- **EXERCISE DESCRIPTION**
Every line in the listing below that holds the word "will" should be returned.
# # # # #
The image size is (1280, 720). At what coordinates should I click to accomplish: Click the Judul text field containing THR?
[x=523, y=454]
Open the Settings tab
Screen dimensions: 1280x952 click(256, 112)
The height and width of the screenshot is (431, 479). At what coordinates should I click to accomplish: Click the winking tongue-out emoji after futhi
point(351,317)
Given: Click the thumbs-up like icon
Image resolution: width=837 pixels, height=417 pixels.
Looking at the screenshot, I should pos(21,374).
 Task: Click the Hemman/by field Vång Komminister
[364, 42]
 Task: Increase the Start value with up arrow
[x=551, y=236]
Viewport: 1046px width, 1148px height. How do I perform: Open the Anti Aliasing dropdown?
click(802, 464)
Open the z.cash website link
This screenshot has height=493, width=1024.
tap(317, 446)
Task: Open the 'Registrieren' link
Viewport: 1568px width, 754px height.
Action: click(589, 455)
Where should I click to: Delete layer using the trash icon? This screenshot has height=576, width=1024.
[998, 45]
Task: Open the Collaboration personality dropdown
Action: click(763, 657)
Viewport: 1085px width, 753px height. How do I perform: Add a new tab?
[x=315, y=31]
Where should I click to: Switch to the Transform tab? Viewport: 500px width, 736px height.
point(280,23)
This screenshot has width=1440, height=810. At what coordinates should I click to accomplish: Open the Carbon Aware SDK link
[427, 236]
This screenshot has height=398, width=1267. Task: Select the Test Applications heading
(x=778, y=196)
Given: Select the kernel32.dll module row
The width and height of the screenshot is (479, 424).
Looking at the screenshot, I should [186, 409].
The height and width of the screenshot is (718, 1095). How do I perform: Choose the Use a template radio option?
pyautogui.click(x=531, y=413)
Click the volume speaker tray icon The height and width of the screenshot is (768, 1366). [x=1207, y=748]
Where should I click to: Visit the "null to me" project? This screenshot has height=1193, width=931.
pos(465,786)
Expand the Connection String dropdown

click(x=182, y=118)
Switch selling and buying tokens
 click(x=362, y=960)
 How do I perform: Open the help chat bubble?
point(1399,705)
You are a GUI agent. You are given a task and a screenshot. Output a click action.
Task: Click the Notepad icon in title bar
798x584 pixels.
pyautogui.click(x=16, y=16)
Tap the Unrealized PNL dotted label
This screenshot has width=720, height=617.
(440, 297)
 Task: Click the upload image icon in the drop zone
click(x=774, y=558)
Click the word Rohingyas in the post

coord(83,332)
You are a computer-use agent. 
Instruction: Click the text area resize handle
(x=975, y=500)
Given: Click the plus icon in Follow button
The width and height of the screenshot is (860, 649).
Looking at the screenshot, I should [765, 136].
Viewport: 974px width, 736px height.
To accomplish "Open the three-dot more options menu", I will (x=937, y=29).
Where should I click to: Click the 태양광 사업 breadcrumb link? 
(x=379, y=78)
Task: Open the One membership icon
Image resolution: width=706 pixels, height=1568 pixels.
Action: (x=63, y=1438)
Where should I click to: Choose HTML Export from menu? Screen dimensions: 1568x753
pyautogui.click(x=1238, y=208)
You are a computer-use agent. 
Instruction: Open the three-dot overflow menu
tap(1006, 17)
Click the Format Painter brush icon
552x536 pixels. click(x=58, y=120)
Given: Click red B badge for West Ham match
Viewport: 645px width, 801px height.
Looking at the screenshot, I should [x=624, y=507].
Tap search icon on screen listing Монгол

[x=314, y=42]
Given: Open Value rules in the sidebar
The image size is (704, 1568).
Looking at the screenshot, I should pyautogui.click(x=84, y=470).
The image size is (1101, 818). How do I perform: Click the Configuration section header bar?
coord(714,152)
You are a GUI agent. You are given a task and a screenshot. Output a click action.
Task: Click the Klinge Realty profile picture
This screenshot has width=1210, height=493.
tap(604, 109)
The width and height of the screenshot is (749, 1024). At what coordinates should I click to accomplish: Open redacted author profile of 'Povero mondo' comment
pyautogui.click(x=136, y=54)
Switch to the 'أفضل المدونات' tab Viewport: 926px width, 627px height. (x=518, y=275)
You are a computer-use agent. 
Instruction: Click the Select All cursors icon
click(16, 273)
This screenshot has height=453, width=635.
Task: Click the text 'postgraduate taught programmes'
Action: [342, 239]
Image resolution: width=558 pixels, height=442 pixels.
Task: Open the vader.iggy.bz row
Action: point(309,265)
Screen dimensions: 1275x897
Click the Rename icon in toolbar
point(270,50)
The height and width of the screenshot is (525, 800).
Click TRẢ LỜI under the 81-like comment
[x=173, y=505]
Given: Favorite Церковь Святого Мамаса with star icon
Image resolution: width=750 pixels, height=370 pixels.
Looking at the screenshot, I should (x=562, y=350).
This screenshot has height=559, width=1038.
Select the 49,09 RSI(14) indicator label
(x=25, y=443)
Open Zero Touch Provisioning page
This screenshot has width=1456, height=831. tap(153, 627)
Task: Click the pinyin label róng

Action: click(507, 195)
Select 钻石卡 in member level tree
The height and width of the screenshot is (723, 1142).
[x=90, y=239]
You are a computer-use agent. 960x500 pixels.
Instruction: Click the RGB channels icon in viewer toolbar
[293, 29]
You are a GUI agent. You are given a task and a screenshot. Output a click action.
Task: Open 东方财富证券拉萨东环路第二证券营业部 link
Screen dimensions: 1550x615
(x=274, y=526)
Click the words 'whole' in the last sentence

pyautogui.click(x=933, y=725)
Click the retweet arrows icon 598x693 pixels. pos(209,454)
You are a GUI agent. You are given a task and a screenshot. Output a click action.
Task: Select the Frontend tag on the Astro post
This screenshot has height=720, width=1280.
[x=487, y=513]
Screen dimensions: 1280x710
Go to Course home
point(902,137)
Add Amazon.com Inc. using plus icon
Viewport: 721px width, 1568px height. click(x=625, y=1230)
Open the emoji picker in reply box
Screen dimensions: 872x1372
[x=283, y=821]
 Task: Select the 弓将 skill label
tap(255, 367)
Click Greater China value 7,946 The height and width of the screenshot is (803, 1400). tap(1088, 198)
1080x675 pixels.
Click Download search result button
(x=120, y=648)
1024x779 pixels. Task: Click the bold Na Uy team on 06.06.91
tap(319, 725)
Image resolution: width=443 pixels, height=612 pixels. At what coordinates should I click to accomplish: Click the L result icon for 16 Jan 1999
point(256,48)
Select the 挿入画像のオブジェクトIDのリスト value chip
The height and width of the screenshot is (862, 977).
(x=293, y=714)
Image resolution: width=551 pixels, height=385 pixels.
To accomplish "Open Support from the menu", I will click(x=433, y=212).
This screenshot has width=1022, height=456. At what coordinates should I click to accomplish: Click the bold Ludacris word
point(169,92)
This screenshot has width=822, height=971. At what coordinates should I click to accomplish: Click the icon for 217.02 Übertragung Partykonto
# # # # #
- **RESULT**
To accomplish "Open the three-dot more options menu", I will (x=937, y=29).
To accomplish "Open Support from the menu", I will click(x=433, y=212).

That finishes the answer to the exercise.